Stop hiring people who do not have the ability to act in numerous roles. Oftentimes, I see start ups where executives can play numerous roles; they can develop and drive strategy on the marketing side, but also be an operator if needed – and most times a salesperson as well. Then when it comes to hiring senior and middle management, ‘executives’ seem to think that they should each have a vertical of employees reporting to them. Forget the vertical. Find senior and middle managers who can play multiple roles as well. YOU WANT TO HIRE MINI C.E.O.s.

For example, you don’t want just a ‘director of creative’, you want a creative designer who can design, code, has an e-commerce and technology background, can manage websites, QA the site, and has the operational background to project manage anything in your marketing department. Many start ups hire 1 “director of marketing”, 1 creative designer, another technology person. Find someone with all of these skills.

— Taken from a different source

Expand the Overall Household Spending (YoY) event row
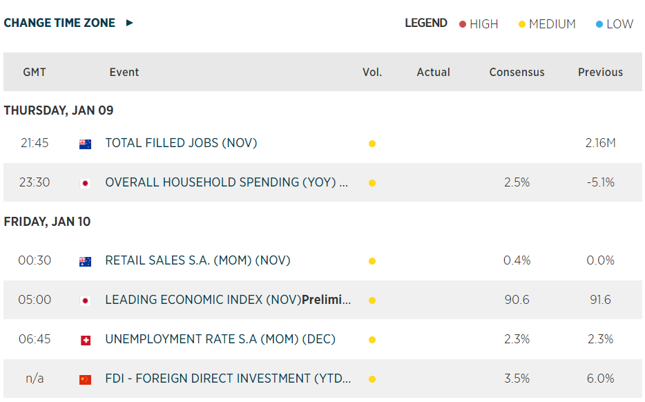The height and width of the screenshot is (402, 645). pyautogui.click(x=227, y=183)
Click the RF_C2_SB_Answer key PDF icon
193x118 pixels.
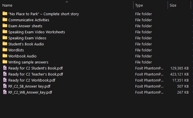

Another example; do not hire a “director of sales” or “director of marketing”…Hire a “director of revenue driving operations” or a “rain maker”. Find someone who can negotiate deals and don’t only use them on the business development side; use them on the marketing team as well – to work on marketing negotiations. If the individual is “innately intelligent” and “motivated”, they will pro-actively learn about all areas of your business (motivation) and adapt their skill sets quickly based on the knowledge (Innately intelligent). Combined with creative deal making and negotiation skills, you want your ‘revenue driver’ to also have had an operational background – who needs a sales / marketing operations person? Until you’re profitable – it’s a waste.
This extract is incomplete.